心が凍る。母の言葉は刃となり、舞依の胸に深く突き刺さった。

期待なんて、初めからするべきじゃなかったのか。

それでも、諦めるなんて、できるはずがない。


父はいつも通り、冷静で理知的かつ合理的だった。

「成績がトップであるうちは、学生の間は続けてもいい。」

条件付きの許可——それは、応援とは程遠く、ただの妥協だった。

父にとっても、舞依のバンド活動はあくまで“趣味の延長”に過ぎなかった。

可能性を認めるのではなく、制約の中でのみ許される選択肢。

両親の考えは、揺るがなかった。


「東都大学に行けば間違いはない。」

それが、人生における最適解だと、疑う余地もなく信じていた。

それ以外の道は、ただの遠回り——

価値のない選択肢だと、最初から決めつけていた。


舞依が音楽に情熱を注いでいることは、彼らの「常識」では到底理解できない世界だった。


「私の気持ちなんか、分かろうともしないくせに。」

胸の奥に押し込めていた想いが、静かに噴き出す。


「歌は、誰かに認めてもらうためにあるんじゃない。」

「歌は、自分の存在を証明するためにあるんだ。」

その夜、彼女は何かに突き動かされるようにノートを開き、言葉を書き始めた。


《Cry for Freedom》

制服で縛られても、心まで縛られたくない。

夢を見て何が悪いの?

知った風なことを言わないで。

そんな大人たちに、私の歌を聴かせるの。

敷かれたレールは私の迷路。

「お前には出来っこない」?そんなの、誰が決めたの?

鍵かけられたこの空に、自分の声で風穴をあける。

"私は私"を叫ぶだけ。

誰にも渡さないこの夢、この未来。――――――


舞依ははっと我に返る。ギターのチューニング音が遠くから響いた気がした。それは、穂奈美たちが来た合図だった。

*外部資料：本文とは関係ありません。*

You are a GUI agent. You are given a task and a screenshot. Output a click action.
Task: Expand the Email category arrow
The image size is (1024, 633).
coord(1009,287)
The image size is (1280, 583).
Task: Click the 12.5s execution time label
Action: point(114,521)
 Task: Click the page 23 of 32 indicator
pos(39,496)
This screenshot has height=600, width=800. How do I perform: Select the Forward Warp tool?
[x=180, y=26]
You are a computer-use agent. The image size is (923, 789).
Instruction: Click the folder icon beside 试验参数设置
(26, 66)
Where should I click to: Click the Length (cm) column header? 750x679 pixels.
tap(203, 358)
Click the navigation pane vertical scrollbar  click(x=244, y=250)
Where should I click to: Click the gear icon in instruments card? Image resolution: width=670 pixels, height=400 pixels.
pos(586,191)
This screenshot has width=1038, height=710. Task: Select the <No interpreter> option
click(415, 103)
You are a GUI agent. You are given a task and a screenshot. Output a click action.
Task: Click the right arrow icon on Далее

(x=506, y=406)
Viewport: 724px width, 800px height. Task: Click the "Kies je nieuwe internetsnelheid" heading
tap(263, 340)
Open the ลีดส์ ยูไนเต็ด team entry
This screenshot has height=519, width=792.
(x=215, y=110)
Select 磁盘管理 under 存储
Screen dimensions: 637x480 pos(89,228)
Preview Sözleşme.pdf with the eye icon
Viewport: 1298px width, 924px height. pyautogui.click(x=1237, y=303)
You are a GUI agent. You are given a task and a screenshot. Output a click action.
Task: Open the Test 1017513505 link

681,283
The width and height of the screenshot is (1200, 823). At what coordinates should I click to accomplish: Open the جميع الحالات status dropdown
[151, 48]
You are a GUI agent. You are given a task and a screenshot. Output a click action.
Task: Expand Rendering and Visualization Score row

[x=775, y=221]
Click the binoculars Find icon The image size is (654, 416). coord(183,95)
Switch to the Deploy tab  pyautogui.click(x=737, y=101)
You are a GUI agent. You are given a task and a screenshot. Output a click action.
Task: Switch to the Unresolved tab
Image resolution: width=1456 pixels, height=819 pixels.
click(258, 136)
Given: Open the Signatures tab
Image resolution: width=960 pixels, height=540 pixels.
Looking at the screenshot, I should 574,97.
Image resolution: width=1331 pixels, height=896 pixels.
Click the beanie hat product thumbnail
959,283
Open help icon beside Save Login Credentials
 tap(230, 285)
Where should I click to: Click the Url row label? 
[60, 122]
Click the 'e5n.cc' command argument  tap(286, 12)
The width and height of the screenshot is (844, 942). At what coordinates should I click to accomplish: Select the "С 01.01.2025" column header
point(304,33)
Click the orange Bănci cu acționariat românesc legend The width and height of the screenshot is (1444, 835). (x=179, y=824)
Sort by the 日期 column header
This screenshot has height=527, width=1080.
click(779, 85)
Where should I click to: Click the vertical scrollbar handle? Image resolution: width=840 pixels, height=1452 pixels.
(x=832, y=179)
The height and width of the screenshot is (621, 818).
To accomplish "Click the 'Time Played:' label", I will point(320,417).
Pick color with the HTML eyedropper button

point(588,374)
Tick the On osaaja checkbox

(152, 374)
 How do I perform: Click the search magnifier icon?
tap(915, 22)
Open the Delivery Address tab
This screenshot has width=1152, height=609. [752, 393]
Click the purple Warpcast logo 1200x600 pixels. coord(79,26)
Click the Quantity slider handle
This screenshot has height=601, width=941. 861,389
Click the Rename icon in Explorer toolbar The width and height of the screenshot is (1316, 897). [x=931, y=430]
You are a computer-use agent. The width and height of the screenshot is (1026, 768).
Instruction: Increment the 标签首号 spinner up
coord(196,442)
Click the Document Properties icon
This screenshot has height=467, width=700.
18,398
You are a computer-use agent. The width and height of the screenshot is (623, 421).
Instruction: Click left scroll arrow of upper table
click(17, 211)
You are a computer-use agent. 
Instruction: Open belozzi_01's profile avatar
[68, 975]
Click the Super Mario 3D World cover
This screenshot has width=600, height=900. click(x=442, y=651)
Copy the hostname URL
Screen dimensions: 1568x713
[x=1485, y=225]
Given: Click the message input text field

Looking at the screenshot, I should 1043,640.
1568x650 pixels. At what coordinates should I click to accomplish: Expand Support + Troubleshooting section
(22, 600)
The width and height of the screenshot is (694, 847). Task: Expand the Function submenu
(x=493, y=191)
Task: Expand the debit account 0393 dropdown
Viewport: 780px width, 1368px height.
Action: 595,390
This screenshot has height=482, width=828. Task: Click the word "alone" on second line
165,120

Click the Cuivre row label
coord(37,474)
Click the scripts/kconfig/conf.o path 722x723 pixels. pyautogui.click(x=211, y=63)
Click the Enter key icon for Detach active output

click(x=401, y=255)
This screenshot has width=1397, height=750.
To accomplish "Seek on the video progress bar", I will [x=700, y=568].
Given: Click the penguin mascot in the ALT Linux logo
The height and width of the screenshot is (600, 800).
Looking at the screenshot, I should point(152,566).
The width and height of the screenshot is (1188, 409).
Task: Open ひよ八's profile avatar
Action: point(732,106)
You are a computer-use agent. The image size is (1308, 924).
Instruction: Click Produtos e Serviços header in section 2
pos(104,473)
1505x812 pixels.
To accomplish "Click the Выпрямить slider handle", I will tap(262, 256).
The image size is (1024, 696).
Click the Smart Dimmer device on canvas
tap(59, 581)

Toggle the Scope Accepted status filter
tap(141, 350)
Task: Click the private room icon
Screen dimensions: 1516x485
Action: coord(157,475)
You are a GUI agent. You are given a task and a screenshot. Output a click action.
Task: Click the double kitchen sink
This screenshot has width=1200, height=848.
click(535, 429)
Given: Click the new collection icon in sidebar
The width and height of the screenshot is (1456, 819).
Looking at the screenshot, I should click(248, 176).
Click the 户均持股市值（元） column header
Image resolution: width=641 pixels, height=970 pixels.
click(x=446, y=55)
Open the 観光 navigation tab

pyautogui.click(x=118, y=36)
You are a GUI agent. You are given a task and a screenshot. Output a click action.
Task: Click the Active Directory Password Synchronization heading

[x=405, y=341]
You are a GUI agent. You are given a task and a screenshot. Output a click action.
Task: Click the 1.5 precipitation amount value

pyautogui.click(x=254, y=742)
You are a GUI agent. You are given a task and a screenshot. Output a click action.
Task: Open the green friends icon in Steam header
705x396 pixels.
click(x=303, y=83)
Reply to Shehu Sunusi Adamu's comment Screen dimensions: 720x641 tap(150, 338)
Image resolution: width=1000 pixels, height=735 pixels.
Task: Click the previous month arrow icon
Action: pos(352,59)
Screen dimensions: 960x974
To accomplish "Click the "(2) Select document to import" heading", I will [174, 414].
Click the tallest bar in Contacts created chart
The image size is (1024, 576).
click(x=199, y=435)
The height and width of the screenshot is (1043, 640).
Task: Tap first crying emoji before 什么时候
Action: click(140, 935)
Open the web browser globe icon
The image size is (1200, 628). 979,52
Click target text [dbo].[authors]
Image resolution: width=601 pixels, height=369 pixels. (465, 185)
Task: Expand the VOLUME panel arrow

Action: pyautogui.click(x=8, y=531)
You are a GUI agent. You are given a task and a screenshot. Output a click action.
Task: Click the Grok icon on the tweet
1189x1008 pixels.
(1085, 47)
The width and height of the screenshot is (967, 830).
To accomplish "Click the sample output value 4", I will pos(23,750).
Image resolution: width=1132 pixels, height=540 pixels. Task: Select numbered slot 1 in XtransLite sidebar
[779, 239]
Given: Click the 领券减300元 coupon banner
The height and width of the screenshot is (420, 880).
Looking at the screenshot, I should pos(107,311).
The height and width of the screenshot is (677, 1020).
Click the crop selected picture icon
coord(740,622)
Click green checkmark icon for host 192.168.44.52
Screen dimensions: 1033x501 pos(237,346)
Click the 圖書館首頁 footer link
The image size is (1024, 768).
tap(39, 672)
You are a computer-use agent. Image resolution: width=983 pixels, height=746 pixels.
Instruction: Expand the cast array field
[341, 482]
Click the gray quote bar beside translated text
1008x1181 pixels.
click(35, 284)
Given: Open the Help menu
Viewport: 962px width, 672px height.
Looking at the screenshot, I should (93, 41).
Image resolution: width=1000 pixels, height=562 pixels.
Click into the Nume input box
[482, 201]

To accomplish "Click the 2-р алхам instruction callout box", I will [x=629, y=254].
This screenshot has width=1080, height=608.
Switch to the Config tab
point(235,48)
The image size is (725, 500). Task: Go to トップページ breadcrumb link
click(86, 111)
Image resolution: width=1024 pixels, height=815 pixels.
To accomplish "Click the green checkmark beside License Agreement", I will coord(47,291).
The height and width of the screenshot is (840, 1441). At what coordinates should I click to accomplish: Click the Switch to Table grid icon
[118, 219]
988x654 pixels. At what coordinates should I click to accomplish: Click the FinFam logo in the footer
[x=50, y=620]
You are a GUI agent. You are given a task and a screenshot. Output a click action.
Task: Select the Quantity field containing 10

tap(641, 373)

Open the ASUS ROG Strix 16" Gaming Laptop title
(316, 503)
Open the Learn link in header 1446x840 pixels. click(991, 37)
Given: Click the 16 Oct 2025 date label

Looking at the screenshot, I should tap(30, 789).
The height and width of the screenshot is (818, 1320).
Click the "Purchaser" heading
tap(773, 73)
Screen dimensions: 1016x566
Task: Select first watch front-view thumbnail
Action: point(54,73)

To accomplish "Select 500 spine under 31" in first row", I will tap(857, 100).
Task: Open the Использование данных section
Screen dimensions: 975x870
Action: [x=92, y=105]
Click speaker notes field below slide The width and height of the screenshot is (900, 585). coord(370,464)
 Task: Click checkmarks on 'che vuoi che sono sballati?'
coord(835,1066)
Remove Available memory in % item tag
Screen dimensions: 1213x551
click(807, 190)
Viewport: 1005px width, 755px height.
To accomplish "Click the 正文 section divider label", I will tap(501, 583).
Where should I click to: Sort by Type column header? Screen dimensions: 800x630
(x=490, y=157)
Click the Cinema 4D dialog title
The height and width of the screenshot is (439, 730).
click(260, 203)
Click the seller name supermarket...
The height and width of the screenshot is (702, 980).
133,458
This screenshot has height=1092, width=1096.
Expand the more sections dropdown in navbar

スタジオに活気があふれてきた。それが、彼女の胸の高鳴りを際立たせる。

舞依は再びマイクスタンドに向かって立ち、深く息を吸った。


「……よし、いける。」


歌う準備は整っていた。もう迷わない。

あの日の言葉も、両親の声も、全部この歌に変えていく。


8月の決勝トーナメント。そのステージの向こう側へ——

舞依は、歌い続ける。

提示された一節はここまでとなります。